To showcase the impact of weather events on the population, the data will be cropped to ignore events with very little effects. While plotting the events are ordered by the amount of fatalities.
#subset the data so only events with damage above 0.05 of the total damage by waether events are shown
require(tidyr)
## Loading required package: tidyr
require(ggplot2)
## Loading required package: ggplot2
require(scales)
## Loading required package: scales
healthdamage <- subset(healthdamage, FATALITIES>0.005|INJURIES>0.005)
showdamage <- gather(healthdamage,"type","amount",-NORMEVENT)
p<-ggplot(data=showdamage, aes(x=reorder(showdamage$NORMEVENT,showdamage$amount*(showdamage$type == "FATALITIES")), y=amount, fill = type)) +
geom_bar(stat="identity", position=position_dodge(.5))+
theme_minimal()+
labs(title = "Effect of different Weather Events on Population health",
caption = "Data source: NOAA Storm Event Database")+
scale_x_discrete(name = "Type of Weather event")+
scale_y_continuous(name = "relative impact on population health",
labels = percent)
# Horizontal bar plot
p + coord_flip()
Looking at the data many surprising things can be seen. Excessive heat, even though
not seeming that dangerous killed the most people in the US, closely followed by tornados
which not only kill a lot of people but are the cause of more than a third of people
injured by weather related events. Other very harmful events like flash floods,
lightnings, rip currents etc. seem to have a certain surprising factor in common
which often leaves little to no time to prepare. The obvious exception being the excessive heat
which could also feel sudden for people suddenly stuck in the heat without water supply etc.
For example when a car breaks down somewhere in death valley, the passengers are often unprepared.
This, however is just an attempt to interpret the data and has to be validated with the database.
Similar to the impact on population health the data here is cropped and sorted.
#subset the data so only events with damage above 0.05 of the total damage by waether events are shown
filtereddamage <- subset(propdamage, propdamage>0.005|cropdamage>0.005)
showdamage <- gather(filtereddamage,"type","amount",-NORMEVENT)
#showdamage$NORMEVENT <- factor(reorder(showdamage$NORMEVENT,showdamage[showdamage$type =="totdamage"]$amount))

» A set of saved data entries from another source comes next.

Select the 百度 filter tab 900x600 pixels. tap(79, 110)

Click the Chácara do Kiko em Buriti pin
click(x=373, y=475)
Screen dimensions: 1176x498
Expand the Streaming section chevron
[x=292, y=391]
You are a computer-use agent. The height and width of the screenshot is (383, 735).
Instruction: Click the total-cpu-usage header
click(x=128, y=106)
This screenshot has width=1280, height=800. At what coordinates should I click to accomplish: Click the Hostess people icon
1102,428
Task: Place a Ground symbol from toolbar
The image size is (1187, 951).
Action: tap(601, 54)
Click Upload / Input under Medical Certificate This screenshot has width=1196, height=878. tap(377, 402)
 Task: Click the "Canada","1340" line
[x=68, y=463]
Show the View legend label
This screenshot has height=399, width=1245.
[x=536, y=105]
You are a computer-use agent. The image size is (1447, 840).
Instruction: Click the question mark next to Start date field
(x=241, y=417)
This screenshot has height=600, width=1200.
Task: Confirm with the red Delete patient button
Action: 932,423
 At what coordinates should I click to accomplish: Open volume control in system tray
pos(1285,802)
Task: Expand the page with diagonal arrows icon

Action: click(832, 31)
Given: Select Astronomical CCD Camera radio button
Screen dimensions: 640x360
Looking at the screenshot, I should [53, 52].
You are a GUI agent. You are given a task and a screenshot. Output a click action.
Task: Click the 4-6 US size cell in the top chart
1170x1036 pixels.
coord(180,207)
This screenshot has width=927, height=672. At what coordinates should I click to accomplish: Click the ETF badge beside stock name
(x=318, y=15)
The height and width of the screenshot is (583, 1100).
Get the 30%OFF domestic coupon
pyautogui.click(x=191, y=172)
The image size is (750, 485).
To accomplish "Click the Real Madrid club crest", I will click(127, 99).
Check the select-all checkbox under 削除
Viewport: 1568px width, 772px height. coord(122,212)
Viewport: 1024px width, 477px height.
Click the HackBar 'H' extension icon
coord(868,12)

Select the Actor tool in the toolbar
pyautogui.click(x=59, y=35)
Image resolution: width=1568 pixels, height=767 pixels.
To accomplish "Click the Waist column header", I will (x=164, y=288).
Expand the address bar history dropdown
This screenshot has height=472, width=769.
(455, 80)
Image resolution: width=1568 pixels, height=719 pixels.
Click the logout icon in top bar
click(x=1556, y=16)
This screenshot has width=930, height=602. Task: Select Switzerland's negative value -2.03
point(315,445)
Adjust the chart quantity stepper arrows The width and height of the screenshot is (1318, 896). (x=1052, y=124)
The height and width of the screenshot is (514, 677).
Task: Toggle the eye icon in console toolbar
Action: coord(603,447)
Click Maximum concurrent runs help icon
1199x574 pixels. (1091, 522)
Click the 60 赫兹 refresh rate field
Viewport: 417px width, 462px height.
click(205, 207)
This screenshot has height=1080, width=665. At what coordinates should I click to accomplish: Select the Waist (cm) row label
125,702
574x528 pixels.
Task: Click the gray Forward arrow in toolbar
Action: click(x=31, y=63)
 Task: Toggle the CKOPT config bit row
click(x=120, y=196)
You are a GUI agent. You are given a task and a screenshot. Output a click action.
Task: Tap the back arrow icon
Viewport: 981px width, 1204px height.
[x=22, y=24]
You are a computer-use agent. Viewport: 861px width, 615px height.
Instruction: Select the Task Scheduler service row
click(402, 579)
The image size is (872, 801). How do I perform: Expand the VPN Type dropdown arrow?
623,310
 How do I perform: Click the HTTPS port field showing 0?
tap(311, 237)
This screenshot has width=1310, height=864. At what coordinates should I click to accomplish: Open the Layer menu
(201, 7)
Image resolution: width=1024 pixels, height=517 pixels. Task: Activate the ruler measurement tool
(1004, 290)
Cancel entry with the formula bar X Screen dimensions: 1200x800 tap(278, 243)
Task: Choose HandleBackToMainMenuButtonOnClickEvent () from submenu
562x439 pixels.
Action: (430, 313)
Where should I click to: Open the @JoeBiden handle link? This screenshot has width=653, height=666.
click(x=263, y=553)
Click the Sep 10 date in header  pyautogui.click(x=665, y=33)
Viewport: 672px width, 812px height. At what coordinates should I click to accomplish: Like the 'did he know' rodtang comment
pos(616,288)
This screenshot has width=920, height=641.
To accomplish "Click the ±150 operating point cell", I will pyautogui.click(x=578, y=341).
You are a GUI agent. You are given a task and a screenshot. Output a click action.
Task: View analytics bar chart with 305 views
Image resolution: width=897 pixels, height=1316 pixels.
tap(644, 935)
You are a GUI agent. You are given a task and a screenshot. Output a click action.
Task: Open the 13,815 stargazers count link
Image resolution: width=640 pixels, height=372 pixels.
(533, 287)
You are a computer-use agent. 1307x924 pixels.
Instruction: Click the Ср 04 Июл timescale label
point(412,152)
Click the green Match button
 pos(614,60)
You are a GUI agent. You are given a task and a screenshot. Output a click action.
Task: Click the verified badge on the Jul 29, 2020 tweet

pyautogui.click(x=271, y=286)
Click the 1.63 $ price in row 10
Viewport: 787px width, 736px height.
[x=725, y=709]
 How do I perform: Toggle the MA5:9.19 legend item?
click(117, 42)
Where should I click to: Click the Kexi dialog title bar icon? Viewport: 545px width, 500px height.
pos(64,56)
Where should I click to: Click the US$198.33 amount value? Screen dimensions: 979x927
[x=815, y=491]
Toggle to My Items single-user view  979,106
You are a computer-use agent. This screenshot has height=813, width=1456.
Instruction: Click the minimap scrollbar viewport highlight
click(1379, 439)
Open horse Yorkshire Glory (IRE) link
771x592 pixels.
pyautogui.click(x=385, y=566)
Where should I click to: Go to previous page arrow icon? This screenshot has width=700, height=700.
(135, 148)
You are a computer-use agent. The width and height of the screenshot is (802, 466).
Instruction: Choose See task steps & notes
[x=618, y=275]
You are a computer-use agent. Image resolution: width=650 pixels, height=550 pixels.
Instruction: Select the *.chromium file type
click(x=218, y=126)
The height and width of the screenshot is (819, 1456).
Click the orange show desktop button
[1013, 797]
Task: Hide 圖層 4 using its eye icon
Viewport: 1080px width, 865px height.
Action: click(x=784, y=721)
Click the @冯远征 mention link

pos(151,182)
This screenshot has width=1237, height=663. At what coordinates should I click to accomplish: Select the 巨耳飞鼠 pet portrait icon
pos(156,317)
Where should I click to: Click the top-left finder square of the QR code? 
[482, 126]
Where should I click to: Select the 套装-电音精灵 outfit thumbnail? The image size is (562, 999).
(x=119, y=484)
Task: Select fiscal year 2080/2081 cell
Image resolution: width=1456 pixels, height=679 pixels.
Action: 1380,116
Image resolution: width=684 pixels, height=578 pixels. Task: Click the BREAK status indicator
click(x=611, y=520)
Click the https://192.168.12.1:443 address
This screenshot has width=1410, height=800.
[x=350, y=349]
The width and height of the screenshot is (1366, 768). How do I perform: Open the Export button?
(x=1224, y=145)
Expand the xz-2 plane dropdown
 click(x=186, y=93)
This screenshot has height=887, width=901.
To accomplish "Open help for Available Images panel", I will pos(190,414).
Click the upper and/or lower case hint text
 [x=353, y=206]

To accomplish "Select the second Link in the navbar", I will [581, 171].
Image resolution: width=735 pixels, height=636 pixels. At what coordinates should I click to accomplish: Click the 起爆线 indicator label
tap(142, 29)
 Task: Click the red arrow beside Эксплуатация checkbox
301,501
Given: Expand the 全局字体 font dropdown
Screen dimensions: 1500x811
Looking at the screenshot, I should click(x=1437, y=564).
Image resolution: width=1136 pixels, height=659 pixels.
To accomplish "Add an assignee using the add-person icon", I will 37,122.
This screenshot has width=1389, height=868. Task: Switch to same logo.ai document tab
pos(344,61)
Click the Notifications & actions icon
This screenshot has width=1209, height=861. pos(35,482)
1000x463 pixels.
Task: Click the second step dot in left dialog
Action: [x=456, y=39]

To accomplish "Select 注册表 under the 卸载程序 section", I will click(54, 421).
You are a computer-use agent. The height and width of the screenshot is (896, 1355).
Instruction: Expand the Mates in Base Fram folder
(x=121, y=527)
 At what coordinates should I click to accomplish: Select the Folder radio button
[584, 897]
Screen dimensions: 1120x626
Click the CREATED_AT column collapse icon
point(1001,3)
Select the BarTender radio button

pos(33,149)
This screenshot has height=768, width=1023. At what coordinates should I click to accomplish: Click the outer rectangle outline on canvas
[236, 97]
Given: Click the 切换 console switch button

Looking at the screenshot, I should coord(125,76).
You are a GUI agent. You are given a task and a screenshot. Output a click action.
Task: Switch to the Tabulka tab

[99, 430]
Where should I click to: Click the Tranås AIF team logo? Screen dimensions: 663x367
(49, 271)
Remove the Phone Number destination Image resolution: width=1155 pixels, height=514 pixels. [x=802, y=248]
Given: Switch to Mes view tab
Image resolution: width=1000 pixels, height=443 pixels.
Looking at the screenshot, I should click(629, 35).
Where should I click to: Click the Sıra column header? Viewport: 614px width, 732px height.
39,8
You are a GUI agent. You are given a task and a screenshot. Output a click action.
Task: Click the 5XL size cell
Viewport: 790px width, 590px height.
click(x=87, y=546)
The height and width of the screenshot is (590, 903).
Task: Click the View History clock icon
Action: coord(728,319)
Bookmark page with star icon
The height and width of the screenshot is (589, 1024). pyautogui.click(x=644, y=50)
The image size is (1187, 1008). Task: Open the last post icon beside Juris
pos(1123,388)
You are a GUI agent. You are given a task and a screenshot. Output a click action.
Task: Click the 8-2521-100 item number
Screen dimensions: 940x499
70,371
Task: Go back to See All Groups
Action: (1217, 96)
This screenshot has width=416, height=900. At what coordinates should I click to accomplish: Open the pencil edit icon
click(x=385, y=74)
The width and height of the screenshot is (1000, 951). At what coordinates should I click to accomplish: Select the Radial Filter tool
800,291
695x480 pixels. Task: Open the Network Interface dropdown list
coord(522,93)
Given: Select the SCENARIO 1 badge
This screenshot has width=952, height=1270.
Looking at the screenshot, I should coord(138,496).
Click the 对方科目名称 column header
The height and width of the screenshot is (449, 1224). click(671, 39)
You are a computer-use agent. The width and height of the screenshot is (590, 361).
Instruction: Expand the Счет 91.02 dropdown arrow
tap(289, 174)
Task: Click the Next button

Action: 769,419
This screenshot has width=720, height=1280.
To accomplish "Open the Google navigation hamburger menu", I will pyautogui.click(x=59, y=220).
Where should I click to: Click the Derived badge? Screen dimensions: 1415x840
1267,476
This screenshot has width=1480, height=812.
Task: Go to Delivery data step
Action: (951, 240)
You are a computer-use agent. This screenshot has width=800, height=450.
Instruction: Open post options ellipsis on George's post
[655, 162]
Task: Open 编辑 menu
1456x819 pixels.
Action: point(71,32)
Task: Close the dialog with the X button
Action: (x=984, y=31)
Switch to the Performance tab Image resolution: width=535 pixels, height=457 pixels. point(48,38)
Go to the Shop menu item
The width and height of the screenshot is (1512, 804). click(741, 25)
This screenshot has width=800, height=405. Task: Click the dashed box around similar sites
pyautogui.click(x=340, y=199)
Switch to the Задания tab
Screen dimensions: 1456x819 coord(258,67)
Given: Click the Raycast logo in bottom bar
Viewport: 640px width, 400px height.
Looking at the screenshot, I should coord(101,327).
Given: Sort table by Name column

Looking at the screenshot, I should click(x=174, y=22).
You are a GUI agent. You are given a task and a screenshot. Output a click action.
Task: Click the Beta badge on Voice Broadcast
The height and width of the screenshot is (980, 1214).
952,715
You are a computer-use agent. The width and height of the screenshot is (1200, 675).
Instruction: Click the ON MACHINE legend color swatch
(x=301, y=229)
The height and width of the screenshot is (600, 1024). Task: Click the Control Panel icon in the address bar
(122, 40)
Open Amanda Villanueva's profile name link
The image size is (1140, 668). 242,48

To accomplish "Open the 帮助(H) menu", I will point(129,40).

p<-ggplot(data=showdamage, aes(x=reorder(showdamage$NORMEVENT,showdamage$amount*(showdamage$type == "propdamage")), y=amount, fill = type)) +
geom_bar(stat="identity", position=position_dodge(.5))+
theme_minimal()+
labs(title = "Effect of different Weather Events on property and crops",
caption = "Data source: NOAA Storm Event Database")+
scale_x_discrete(name = "Type of Weather event")+
scale_y_continuous(name = "relative damage",
labels = percent)
# Horizontal bar plot
p + coord_flip()
Compared to the effects on population health, a smaller selection of events seems to cause great
damage to crops and property.
The leading causes for property damage, high winds, flash floods and tornados do not seem very surprising,
as there are little precautions which can be taken to protect many kinds of property from these events. With almost 40 percent of total crop damage, hail stands out extremely to other events.
This also seems plausible, as nothing can be done to pretect crops from hail.
Even though the data preocessing step used automated approximate string matching,
a method which is prone to erros, the results seemed plausible and can be explained easily. To prove the claims, additional analysis has to be conducted on the database.